Like April Fools’ Day writ large, prank shows don’t make a whole lot of sense. Ostensibly funny, they mostly make victims of people who are too trusting and provide an inexplicable social justification for being a jerk.
“Punk’d” wasn’t too bad, because celebrities can definitely pay for therapy, and “Impractical Jokers” is mostly just annoying. But Netflix has a new idea for pranking the populace, and it’s even worse than its predecessors.
The streaming service has roped “Stranger Things” star Gaten Matarazzo into executive producing a show that, from its first descriptions, sounds savage enough to make even Ashton Kutcher cringe.
Deadline reports: “Each episode of this terrifying and hilarious prank show takes two complete strangers who each think they’re starting their first day at a new job. It’s business as usual until their paths collide and these part-time jobs turn into full-time nightmares.”
Yes, it is literally the stuff of nightmares to start a new job and to realize you’re being thrust into awkward or uncomfortable situations beyond your control.
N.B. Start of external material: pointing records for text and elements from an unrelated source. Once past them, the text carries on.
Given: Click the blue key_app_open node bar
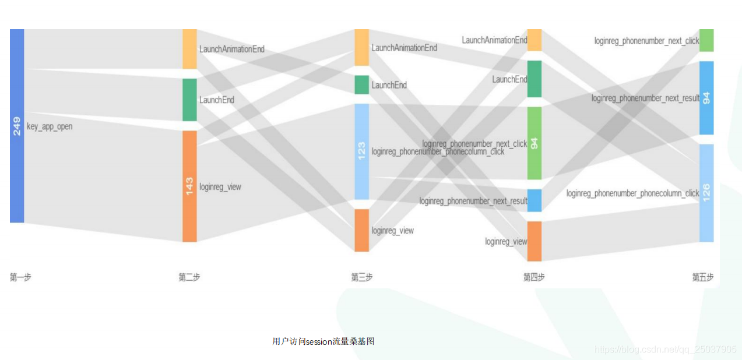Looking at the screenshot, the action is pos(17,175).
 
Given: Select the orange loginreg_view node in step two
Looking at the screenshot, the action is pos(189,210).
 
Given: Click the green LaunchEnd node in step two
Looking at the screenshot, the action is pos(189,100).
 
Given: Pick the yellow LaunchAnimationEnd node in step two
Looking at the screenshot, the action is pos(189,49).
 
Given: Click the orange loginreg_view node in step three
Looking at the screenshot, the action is pos(361,230).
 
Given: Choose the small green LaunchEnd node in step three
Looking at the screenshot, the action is pos(361,84).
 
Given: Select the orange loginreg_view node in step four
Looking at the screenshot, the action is pos(534,241).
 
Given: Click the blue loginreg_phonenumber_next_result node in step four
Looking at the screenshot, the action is pos(534,200).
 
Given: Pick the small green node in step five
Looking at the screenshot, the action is pos(706,40).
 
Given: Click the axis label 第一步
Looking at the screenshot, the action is pos(20,277).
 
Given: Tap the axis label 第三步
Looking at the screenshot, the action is pos(361,277).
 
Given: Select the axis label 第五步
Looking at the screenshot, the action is pos(702,277).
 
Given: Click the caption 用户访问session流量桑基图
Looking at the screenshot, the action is pos(323,341).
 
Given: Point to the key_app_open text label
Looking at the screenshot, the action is pos(50,126).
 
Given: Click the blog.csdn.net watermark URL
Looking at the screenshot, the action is pos(665,350).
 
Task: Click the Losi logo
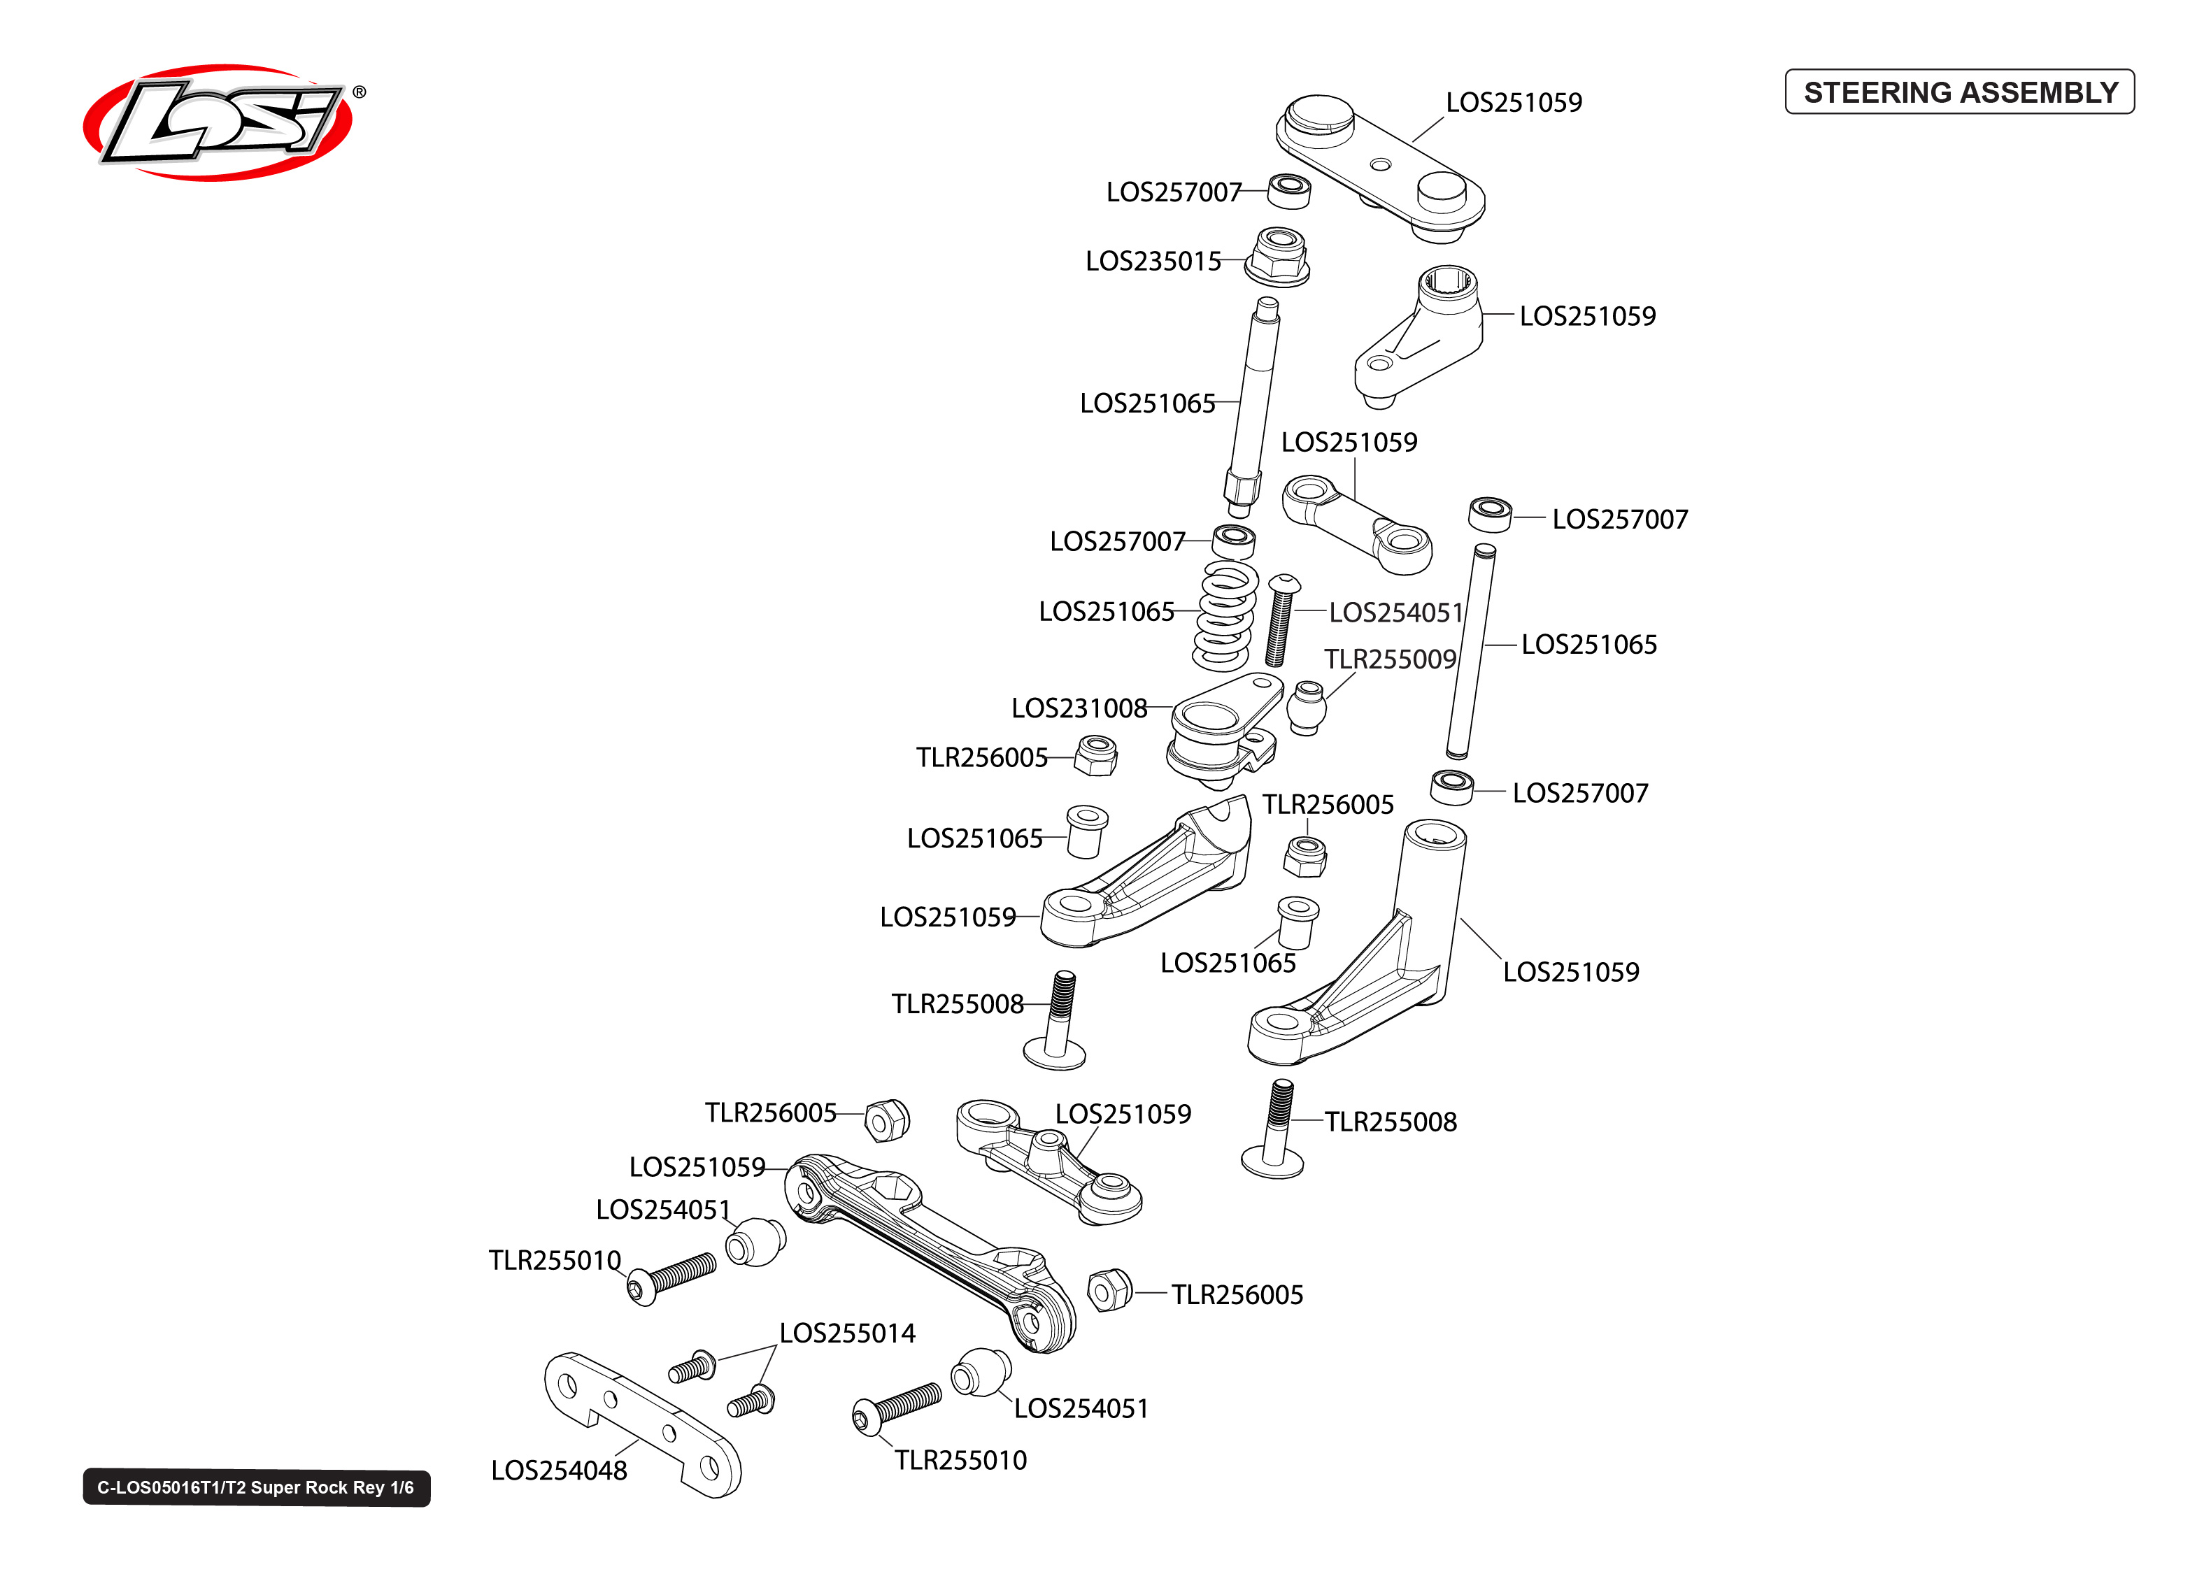[x=218, y=122]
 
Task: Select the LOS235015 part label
[x=1153, y=262]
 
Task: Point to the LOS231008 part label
[x=1079, y=708]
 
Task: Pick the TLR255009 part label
[x=1390, y=659]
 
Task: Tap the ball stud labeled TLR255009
[x=1307, y=708]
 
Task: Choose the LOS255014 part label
[x=846, y=1333]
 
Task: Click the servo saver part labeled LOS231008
[x=1219, y=731]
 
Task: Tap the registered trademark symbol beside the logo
[x=360, y=92]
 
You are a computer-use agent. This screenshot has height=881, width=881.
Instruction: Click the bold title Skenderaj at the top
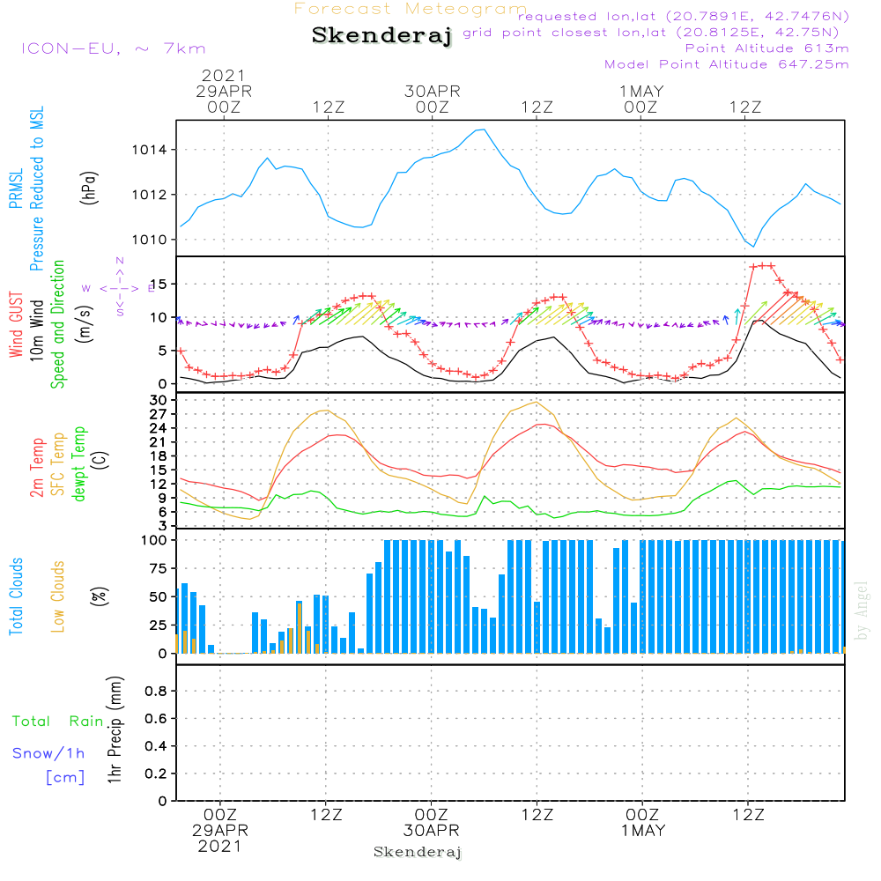pyautogui.click(x=381, y=36)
The unemployment rate hit a 50-year low this spring, but that doesn’t mean now is a good time to start messing with the unemployed.
Nevertheless, Netflix may have misread the room, because its audience doesn’t appear to be excited about a show that exploits the working class.
Yeah because when I get a new job to support myself. What I really want is some rich kid already making 100x more then me pranking my ass on tv for laughs. #PrankEncounters #StrangerThings https://t.co/gCWlRXTdRA
— chris calhoun (@chrishope50) June 15, 2019
Genuine cruelty. Do better @netflix .
— Mimsy Clemente ⚾️ (@MimsyYamaguchi) June 15, 2019
No further details about the show have been revealed. So it’s still possible that “Prank Encounters” isn’t that bad. But it’s hard to imagine that there’s a silver lining to realizing that your new job is not really a job at all and that its whole purpose is to turn your life into a fun-for-the-family hellscape.
Maybe the backlash will encourage Netflix to rethink “Prank Encounters,” or maybe it’s just a chance to realize something producers should’ve recognized all along: Kids grow out of pranks, and television has outgrown prank shows.